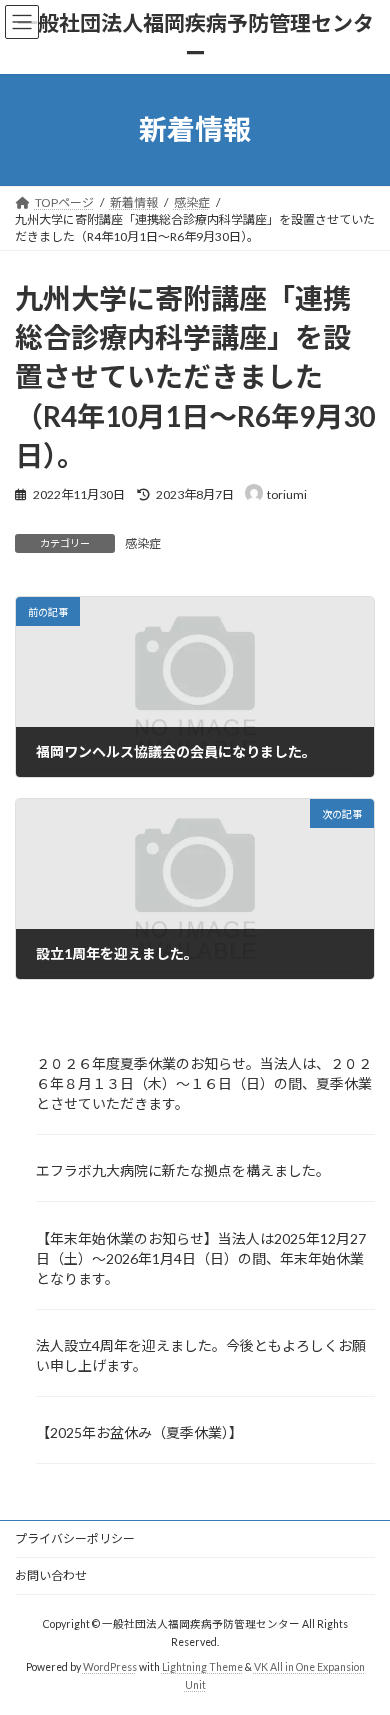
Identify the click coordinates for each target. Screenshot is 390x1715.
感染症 (143, 543)
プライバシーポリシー (75, 1538)
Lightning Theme (202, 1667)
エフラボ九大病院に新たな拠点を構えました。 (183, 1170)
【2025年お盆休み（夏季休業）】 (139, 1432)
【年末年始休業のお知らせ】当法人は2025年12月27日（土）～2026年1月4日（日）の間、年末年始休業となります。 (201, 1258)
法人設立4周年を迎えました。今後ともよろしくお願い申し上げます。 (201, 1355)
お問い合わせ (51, 1575)
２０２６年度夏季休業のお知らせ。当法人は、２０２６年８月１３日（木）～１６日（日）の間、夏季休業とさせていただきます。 (204, 1083)
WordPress (110, 1667)
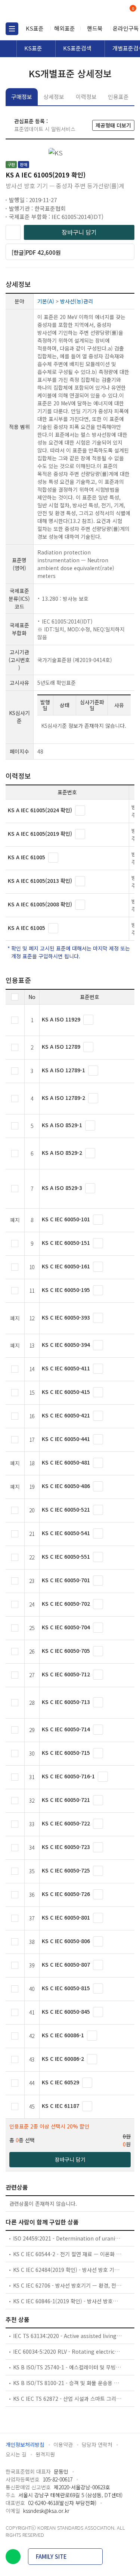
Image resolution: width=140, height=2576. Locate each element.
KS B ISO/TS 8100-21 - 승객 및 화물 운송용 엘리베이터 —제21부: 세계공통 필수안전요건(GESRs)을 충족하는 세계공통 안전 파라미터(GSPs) (67, 2383)
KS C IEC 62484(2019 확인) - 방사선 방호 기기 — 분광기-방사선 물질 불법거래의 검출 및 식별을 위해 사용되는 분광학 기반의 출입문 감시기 (67, 2269)
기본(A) (45, 301)
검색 (101, 11)
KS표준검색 (77, 48)
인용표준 (118, 96)
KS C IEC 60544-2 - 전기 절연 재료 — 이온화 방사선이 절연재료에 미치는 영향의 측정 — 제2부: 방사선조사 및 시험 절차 (67, 2254)
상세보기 (80, 810)
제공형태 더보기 (113, 125)
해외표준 (64, 28)
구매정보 (21, 96)
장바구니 (132, 9)
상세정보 (53, 96)
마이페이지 (114, 11)
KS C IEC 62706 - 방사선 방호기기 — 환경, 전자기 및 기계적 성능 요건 (67, 2285)
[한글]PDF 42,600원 (36, 252)
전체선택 (14, 997)
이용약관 (63, 2444)
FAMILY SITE (51, 2556)
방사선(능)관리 (76, 301)
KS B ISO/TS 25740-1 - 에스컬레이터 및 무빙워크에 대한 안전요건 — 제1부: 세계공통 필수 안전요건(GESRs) (67, 2367)
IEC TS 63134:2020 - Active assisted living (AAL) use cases (67, 2336)
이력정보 (86, 96)
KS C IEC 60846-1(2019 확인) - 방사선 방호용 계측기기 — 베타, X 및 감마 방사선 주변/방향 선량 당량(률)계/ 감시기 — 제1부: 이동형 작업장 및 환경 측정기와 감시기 (67, 2301)
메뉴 (12, 28)
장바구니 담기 (79, 232)
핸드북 (95, 28)
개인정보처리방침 (25, 2444)
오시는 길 (16, 2454)
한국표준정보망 (39, 11)
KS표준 (35, 28)
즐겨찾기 (13, 232)
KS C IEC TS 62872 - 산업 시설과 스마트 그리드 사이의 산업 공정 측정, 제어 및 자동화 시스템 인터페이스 (67, 2398)
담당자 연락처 (97, 2444)
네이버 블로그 (13, 2556)
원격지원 (45, 2454)
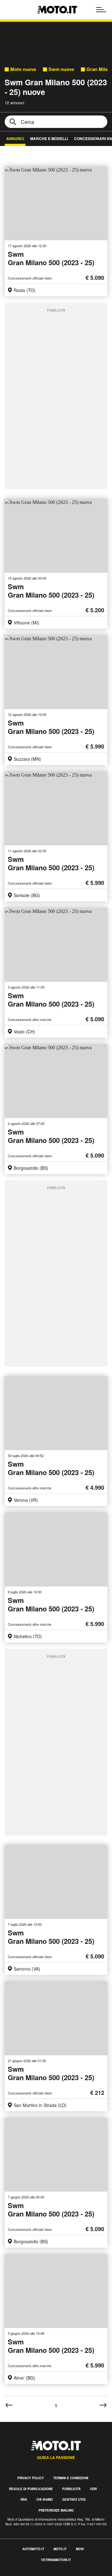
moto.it (60, 2549)
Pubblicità (71, 2489)
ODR (93, 2489)
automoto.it (33, 2549)
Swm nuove (61, 69)
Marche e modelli (49, 138)
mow (80, 2549)
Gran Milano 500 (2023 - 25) (51, 259)
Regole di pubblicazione (31, 2489)
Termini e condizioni (70, 2478)
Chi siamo (44, 2499)
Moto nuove (23, 69)
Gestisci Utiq (74, 2499)
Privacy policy (30, 2478)
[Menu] (101, 9)
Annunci (15, 138)
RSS (24, 2499)
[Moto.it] (57, 9)
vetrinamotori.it (56, 2560)
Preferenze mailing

*Exercise objective*
Whenever a line in the preceding entries includes the word "each", count it, and state the total alone.

*Response*
2